Problem
Your task is to output every record exactly as it is given.

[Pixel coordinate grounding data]
^^^^^^^^^^^^^^^^

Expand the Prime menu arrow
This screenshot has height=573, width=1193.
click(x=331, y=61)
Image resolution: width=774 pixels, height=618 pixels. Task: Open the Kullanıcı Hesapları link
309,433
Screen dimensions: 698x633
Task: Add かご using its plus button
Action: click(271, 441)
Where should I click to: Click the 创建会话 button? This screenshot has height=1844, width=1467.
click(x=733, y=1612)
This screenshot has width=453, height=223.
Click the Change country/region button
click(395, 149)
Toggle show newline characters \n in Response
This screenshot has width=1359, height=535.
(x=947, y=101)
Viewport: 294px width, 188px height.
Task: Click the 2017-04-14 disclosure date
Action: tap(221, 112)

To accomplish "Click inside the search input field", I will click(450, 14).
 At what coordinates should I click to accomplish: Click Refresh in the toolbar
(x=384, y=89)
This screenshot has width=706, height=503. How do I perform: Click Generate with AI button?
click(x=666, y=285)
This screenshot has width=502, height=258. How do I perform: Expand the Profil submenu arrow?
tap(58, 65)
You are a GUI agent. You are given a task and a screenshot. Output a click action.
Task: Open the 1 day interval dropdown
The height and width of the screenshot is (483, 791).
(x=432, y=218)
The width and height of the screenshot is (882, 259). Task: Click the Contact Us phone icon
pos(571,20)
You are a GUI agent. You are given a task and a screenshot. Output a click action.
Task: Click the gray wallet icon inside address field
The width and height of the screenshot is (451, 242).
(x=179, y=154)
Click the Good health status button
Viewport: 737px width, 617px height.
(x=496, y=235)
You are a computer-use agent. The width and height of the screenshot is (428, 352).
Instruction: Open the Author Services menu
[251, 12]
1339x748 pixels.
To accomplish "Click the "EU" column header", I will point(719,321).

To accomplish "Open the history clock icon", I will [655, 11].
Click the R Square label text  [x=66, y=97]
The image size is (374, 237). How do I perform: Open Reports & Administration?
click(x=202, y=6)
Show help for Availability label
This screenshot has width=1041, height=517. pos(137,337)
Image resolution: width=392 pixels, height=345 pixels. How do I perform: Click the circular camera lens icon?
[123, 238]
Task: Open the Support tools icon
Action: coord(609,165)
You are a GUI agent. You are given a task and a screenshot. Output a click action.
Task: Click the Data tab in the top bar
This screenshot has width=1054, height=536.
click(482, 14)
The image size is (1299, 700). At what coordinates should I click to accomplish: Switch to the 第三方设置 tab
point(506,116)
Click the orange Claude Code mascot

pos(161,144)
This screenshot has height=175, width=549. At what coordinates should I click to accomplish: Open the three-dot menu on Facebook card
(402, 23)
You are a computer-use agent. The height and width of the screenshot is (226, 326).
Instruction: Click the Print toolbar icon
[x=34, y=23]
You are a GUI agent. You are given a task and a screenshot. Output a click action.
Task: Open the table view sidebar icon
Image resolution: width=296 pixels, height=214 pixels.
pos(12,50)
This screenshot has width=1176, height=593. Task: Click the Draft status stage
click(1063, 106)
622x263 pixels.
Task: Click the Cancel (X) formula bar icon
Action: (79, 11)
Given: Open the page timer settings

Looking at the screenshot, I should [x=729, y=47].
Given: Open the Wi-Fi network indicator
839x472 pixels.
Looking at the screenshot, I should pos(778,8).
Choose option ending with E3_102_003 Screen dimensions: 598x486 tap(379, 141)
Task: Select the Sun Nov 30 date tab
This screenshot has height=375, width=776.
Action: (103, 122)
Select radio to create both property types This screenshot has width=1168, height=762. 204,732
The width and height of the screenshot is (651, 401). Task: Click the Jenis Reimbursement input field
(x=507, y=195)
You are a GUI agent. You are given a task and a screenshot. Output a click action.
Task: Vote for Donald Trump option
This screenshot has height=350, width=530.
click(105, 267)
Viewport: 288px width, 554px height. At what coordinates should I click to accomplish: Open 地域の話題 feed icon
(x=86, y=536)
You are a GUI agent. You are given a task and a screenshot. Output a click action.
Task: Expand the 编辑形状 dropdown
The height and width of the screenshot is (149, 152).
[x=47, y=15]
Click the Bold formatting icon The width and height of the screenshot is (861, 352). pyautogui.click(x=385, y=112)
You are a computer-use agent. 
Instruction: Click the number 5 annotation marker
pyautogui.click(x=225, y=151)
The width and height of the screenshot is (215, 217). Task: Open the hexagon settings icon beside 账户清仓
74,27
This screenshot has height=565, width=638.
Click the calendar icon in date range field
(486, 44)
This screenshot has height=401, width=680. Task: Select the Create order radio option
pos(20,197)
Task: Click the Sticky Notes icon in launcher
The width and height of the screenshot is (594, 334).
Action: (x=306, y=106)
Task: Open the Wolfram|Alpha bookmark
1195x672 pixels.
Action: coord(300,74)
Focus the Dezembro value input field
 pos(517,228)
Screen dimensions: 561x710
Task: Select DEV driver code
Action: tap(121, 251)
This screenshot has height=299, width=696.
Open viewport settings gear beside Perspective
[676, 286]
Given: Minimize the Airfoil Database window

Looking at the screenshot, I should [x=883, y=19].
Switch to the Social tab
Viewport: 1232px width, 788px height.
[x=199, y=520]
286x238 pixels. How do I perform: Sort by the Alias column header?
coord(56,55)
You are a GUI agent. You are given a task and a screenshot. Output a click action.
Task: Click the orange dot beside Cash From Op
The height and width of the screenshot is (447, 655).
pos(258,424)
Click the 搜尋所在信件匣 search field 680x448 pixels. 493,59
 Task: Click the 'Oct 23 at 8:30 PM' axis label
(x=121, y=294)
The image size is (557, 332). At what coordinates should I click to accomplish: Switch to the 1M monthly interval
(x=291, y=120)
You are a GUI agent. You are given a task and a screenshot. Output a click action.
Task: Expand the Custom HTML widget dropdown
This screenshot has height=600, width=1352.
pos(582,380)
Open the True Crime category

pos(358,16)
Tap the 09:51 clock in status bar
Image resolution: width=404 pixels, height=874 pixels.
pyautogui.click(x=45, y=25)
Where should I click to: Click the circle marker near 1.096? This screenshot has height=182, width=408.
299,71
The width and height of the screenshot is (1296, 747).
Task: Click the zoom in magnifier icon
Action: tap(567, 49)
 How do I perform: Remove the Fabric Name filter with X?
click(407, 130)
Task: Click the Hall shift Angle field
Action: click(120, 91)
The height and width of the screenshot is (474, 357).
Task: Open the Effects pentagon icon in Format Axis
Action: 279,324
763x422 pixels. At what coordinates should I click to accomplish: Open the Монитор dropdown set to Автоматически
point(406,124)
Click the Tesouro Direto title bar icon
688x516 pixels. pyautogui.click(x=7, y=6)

^^^^^^^^^^^^^^^^

Response
Expand the Prime menu arrow
This screenshot has height=573, width=1193.
click(x=331, y=61)
Image resolution: width=774 pixels, height=618 pixels. Task: Open the Kullanıcı Hesapları link
309,433
Screen dimensions: 698x633
Task: Add かご using its plus button
Action: click(271, 441)
Where should I click to: Click the 创建会话 button? This screenshot has height=1844, width=1467.
click(x=733, y=1612)
This screenshot has width=453, height=223.
Click the Change country/region button
click(395, 149)
Toggle show newline characters \n in Response
This screenshot has width=1359, height=535.
(x=947, y=101)
Viewport: 294px width, 188px height.
Task: Click the 2017-04-14 disclosure date
Action: tap(221, 112)

To accomplish "Click inside the search input field", I will click(450, 14).
 At what coordinates should I click to accomplish: Click Refresh in the toolbar
(x=384, y=89)
This screenshot has width=706, height=503. How do I perform: Click Generate with AI button?
click(x=666, y=285)
This screenshot has width=502, height=258. How do I perform: Expand the Profil submenu arrow?
tap(58, 65)
You are a GUI agent. You are given a task and a screenshot. Output a click action.
Task: Open the 1 day interval dropdown
The height and width of the screenshot is (483, 791).
(x=432, y=218)
The width and height of the screenshot is (882, 259). Task: Click the Contact Us phone icon
pos(571,20)
You are a GUI agent. You are given a task and a screenshot. Output a click action.
Task: Click the gray wallet icon inside address field
The width and height of the screenshot is (451, 242).
(x=179, y=154)
Click the Good health status button
Viewport: 737px width, 617px height.
(x=496, y=235)
You are a computer-use agent. The width and height of the screenshot is (428, 352).
Instruction: Open the Author Services menu
[251, 12]
1339x748 pixels.
To accomplish "Click the "EU" column header", I will point(719,321).

To accomplish "Open the history clock icon", I will [655, 11].
Click the R Square label text  [x=66, y=97]
The image size is (374, 237). How do I perform: Open Reports & Administration?
click(x=202, y=6)
Show help for Availability label
This screenshot has width=1041, height=517. pos(137,337)
Image resolution: width=392 pixels, height=345 pixels. How do I perform: Click the circular camera lens icon?
[123, 238]
Task: Open the Support tools icon
Action: coord(609,165)
You are a GUI agent. You are given a task and a screenshot. Output a click action.
Task: Click the Data tab in the top bar
This screenshot has width=1054, height=536.
click(482, 14)
The image size is (1299, 700). At what coordinates should I click to accomplish: Switch to the 第三方设置 tab
point(506,116)
Click the orange Claude Code mascot

pos(161,144)
This screenshot has height=175, width=549. At what coordinates should I click to accomplish: Open the three-dot menu on Facebook card
(402, 23)
You are a computer-use agent. The height and width of the screenshot is (226, 326).
Instruction: Click the Print toolbar icon
[x=34, y=23]
You are a GUI agent. You are given a task and a screenshot. Output a click action.
Task: Open the table view sidebar icon
Image resolution: width=296 pixels, height=214 pixels.
pos(12,50)
This screenshot has width=1176, height=593. Task: Click the Draft status stage
click(1063, 106)
622x263 pixels.
Task: Click the Cancel (X) formula bar icon
Action: (79, 11)
Given: Open the page timer settings

Looking at the screenshot, I should [x=729, y=47].
Given: Open the Wi-Fi network indicator
839x472 pixels.
Looking at the screenshot, I should pos(778,8).
Choose option ending with E3_102_003 Screen dimensions: 598x486 tap(379, 141)
Task: Select the Sun Nov 30 date tab
This screenshot has height=375, width=776.
Action: (103, 122)
Select radio to create both property types This screenshot has width=1168, height=762. 204,732
The width and height of the screenshot is (651, 401). Task: Click the Jenis Reimbursement input field
(x=507, y=195)
You are a GUI agent. You are given a task and a screenshot. Output a click action.
Task: Vote for Donald Trump option
This screenshot has height=350, width=530.
click(105, 267)
Viewport: 288px width, 554px height. At what coordinates should I click to accomplish: Open 地域の話題 feed icon
(x=86, y=536)
You are a GUI agent. You are given a task and a screenshot. Output a click action.
Task: Expand the 编辑形状 dropdown
The height and width of the screenshot is (149, 152).
[x=47, y=15]
Click the Bold formatting icon The width and height of the screenshot is (861, 352). pyautogui.click(x=385, y=112)
You are a computer-use agent. 
Instruction: Click the number 5 annotation marker
pyautogui.click(x=225, y=151)
The width and height of the screenshot is (215, 217). Task: Open the hexagon settings icon beside 账户清仓
74,27
This screenshot has height=565, width=638.
Click the calendar icon in date range field
(486, 44)
This screenshot has height=401, width=680. Task: Select the Create order radio option
pos(20,197)
Task: Click the Sticky Notes icon in launcher
The width and height of the screenshot is (594, 334).
Action: (x=306, y=106)
Task: Open the Wolfram|Alpha bookmark
1195x672 pixels.
Action: coord(300,74)
Focus the Dezembro value input field
 pos(517,228)
Screen dimensions: 561x710
Task: Select DEV driver code
Action: tap(121, 251)
This screenshot has height=299, width=696.
Open viewport settings gear beside Perspective
[676, 286]
Given: Minimize the Airfoil Database window

Looking at the screenshot, I should [x=883, y=19].
Switch to the Social tab
Viewport: 1232px width, 788px height.
[x=199, y=520]
286x238 pixels. How do I perform: Sort by the Alias column header?
coord(56,55)
You are a GUI agent. You are given a task and a screenshot. Output a click action.
Task: Click the orange dot beside Cash From Op
The height and width of the screenshot is (447, 655).
pos(258,424)
Click the 搜尋所在信件匣 search field 680x448 pixels. 493,59
 Task: Click the 'Oct 23 at 8:30 PM' axis label
(x=121, y=294)
The image size is (557, 332). At what coordinates should I click to accomplish: Switch to the 1M monthly interval
(x=291, y=120)
You are a GUI agent. You are given a task and a screenshot. Output a click action.
Task: Expand the Custom HTML widget dropdown
This screenshot has height=600, width=1352.
pos(582,380)
Open the True Crime category

pos(358,16)
Tap the 09:51 clock in status bar
Image resolution: width=404 pixels, height=874 pixels.
pyautogui.click(x=45, y=25)
Where should I click to: Click the circle marker near 1.096? This screenshot has height=182, width=408.
299,71
The width and height of the screenshot is (1296, 747).
Task: Click the zoom in magnifier icon
Action: tap(567, 49)
 How do I perform: Remove the Fabric Name filter with X?
click(407, 130)
Task: Click the Hall shift Angle field
Action: click(120, 91)
The height and width of the screenshot is (474, 357).
Task: Open the Effects pentagon icon in Format Axis
Action: 279,324
763x422 pixels. At what coordinates should I click to accomplish: Open the Монитор dropdown set to Автоматически
point(406,124)
Click the Tesouro Direto title bar icon
688x516 pixels. pyautogui.click(x=7, y=6)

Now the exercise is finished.